-- begin DATA RECORDS --
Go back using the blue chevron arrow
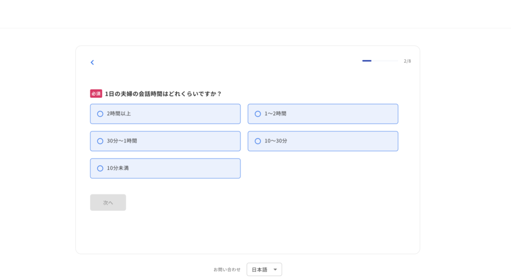Viewport: 511px width, 278px height. (92, 62)
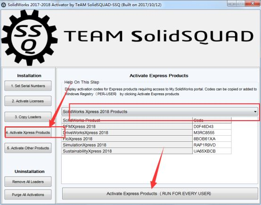The image size is (261, 205).
Task: Choose the Copy Loaders step button
Action: (x=28, y=117)
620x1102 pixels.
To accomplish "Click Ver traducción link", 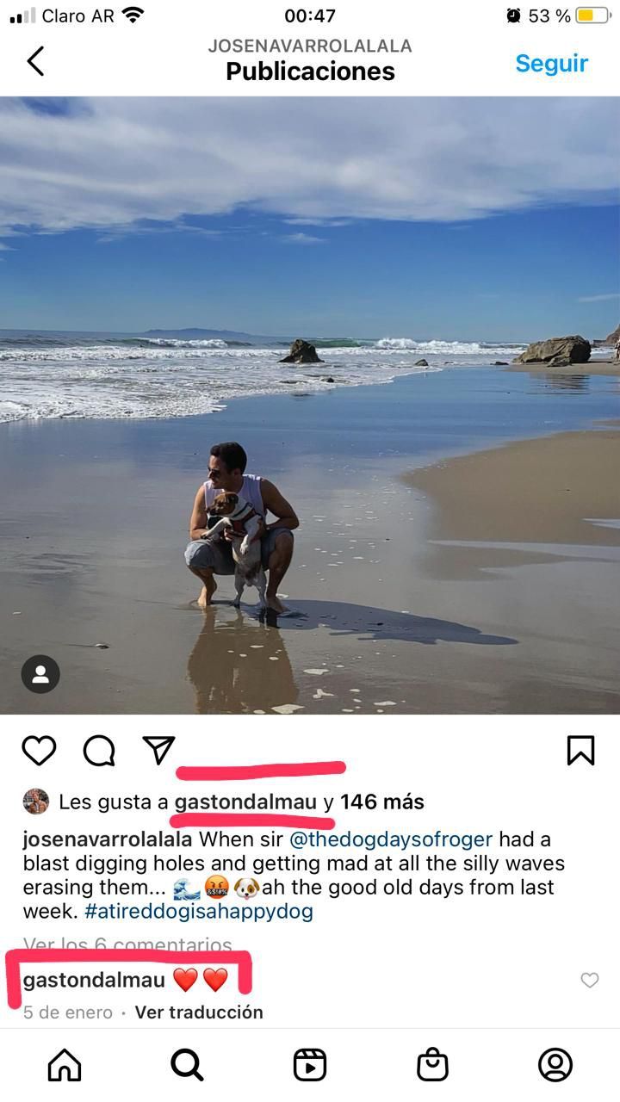I will coord(199,1012).
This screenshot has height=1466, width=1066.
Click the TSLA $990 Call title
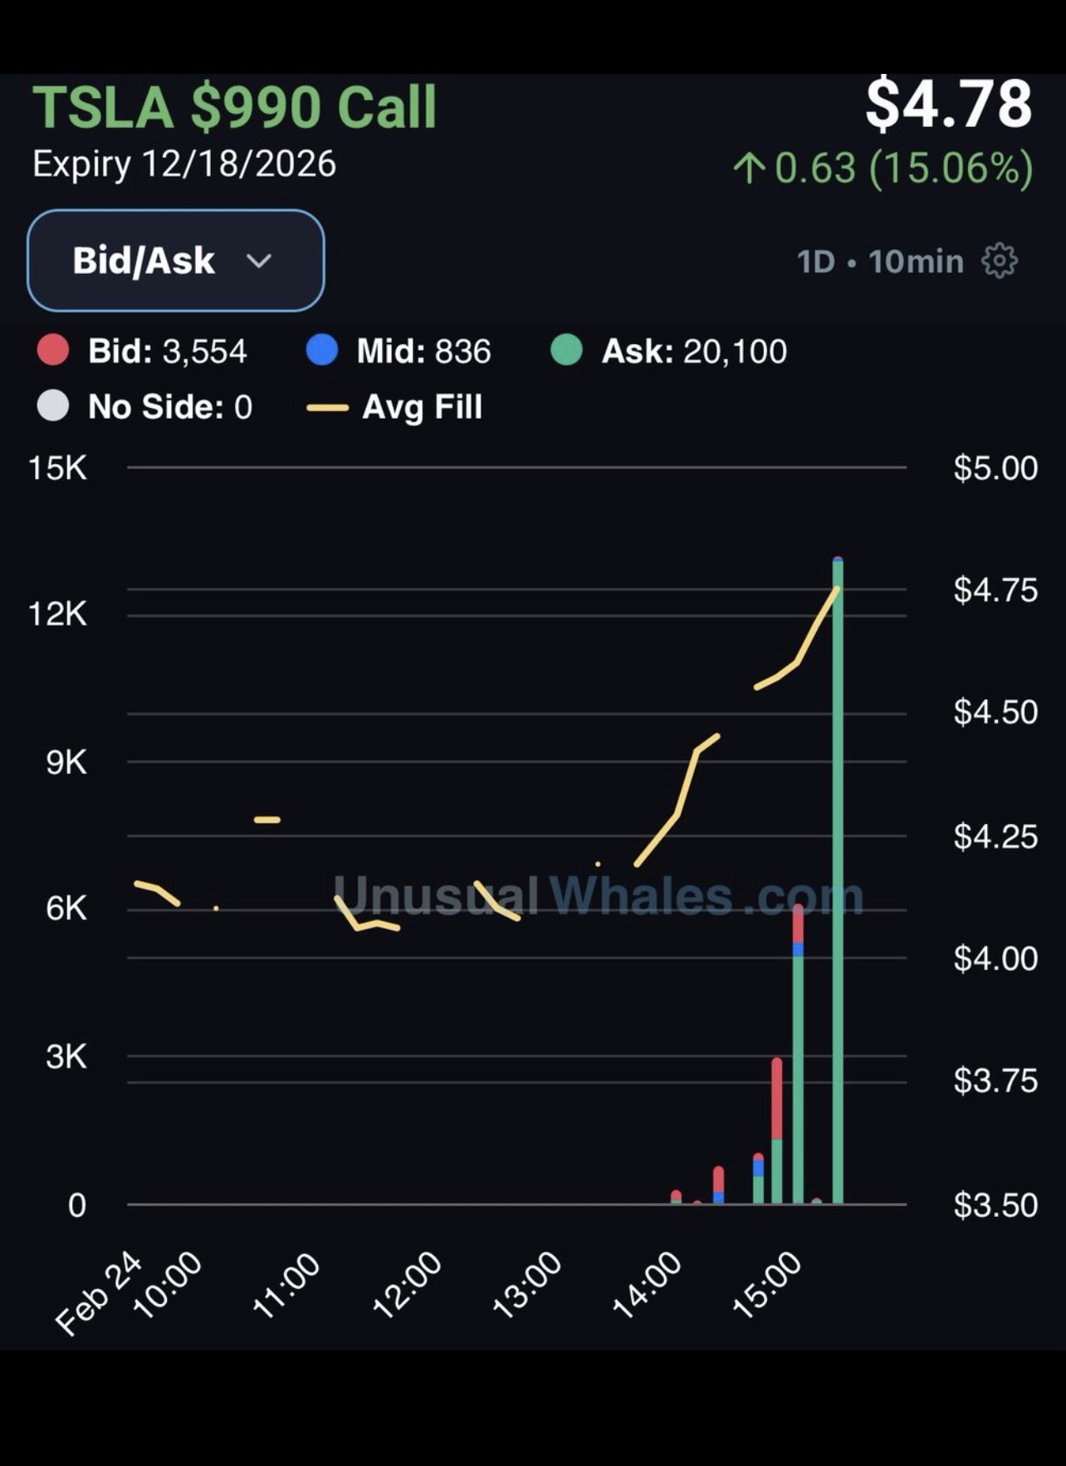[235, 107]
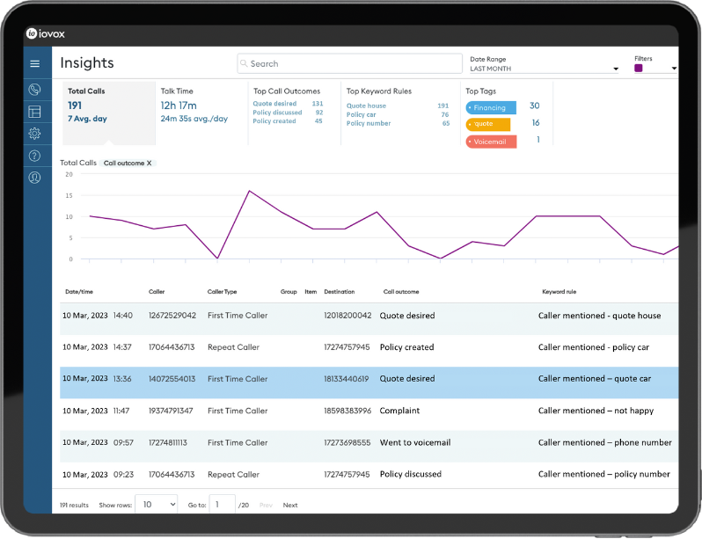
-- end DATA RECORDS --
Starting at the line that contains "This screenshot has height=1466, width=1066." and running through the end of the data, inclusive, rewrite those lines as a JSON list of strings, one string per line, with blank lines left out. Leave the pictures out of the answer.

[
  "This screenshot has height=1466, width=1066.",
  "Click the TSLA $990 Call title",
  "[235, 107]"
]